Positives Interesse und sympathische Aufgeschlossenheit der Bad-Ditzenbacher war beeindruckend.
PRESSEERKLÄRUNG:
BM-Wahl: Positives Interesse und sympathische Aufgeschlossenheit der Bad-Ditzenbacher war beeindruckend -
ALLEIN ZUM "KREUZCHEN MACHEN" FEHLTE NOCH DER MUT !
Die Bürger haben sich in Bad Ditzenbach - Gosbach - Auendorf für drei parteilose Kandidat_innen entschieden, die nun in der Stichwahl um das Amt des Bürgermeisters oder Bürgermeisterin am 22. 2. antreten können. Auch der Kandidat der CDU ist deutlich abgeschlagen.
Im kurzen, aber intensiven Wahlkampf ist die Distanz und das "Schubladen - Denken" zwischen einem Kandidaten der LINKEN und den Bürgerinnen und Bürgern deutlich zusammengeschrumpft.

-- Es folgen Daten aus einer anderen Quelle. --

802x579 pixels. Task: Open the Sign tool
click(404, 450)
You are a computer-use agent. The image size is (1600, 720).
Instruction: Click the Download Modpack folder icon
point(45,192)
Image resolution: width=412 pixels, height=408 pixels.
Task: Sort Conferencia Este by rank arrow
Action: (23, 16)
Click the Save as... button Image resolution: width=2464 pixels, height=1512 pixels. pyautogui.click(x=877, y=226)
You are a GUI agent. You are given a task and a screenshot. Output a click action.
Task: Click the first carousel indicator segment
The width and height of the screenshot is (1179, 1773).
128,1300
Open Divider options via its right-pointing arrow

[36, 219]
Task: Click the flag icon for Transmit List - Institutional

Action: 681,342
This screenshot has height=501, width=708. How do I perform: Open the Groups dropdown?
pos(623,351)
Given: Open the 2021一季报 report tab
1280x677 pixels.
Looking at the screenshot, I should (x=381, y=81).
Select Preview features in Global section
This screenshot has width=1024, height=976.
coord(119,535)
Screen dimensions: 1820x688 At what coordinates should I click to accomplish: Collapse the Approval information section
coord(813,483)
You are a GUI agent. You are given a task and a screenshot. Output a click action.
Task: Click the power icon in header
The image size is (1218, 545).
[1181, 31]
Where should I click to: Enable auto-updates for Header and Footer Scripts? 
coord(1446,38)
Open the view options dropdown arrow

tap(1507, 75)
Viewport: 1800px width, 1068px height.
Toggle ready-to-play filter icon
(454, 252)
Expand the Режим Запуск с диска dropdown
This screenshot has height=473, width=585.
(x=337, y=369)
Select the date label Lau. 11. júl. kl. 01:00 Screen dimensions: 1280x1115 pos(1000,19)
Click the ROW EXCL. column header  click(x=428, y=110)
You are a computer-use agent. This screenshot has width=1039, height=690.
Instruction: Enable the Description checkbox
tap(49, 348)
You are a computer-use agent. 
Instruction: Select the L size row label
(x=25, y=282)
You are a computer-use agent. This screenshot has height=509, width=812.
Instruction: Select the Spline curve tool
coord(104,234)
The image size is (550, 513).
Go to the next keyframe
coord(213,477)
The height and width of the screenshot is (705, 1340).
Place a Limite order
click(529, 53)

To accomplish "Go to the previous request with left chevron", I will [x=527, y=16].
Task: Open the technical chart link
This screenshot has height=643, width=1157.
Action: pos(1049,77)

Die Wahl von heute macht deutlich, dass wir Ministerpräsident, Beteiligung an Landesregierungen, Oppositionsführung im Bundestag, Landes -, Region-, Stadt- und Gemeindeparlamente bundesweit können, aber bei Landräten, Oberbürgermeistern und Bürgermeistern klappt es im "Westen" der Republik noch nicht wirklich.
Hier muss DIE LINKE noch weiter positiv wirken.
Der tolle Dialog zwischen den Bürgerinnen und Bürgern vor Ort, die freundliche, interessierte, offene Art der Ditzenbacher an den beiden Großveranstaltungen in der Gemeindehalle vorletzte Woche Mittwoch und vergangenen Montag macht Mut, dass LINKS wirkt, langsam aber sicher. 11% der Bürger in der Halle konnte ich überzeugen, stellte die Lokalpresse durch Umfrage fest. Das war der dritte Platz der 7 Kandidaten, und das war fast doppelt so viel, wie der Kandidat der CDU erhalten hat.
Natürlich hätte ich mir dieses Ergebnis auch für heute gewünscht.
Getragen, nicht von Wählerstimmen in der Wahlkabine, aber von der großen Sympathie und Fairness der Bürgerinnen und Bürger, werde ich weiterhin als Kreisrat für die Region Ditzenbach - Gosbach - Auendorf in der Pflicht stehen.
So werde ich sowohl als Kreisrat, wie auch als einer der beiden Kreisvorsitzenden, als ein nächstes kommunales Prioritätsziel die Schaffung eines Handy-Netztes in Auendorf mit auf die politische Agenda nehmen.
Als Kreis- und Stadtrat werde ich auch weiterhin in den nächsten Jahren mit meiner Partei DIE LINKE. für soziale Gerechtigkeit, Transparenz und mehr Bürgernähe eintreten.
Es grüßt in Anlehnung an meinen Wahlslogan für die Bürgermeisterwahl:
Es muss nicht alles anders werden - aber vieles geht besser - in Stadt - Kreis und Land!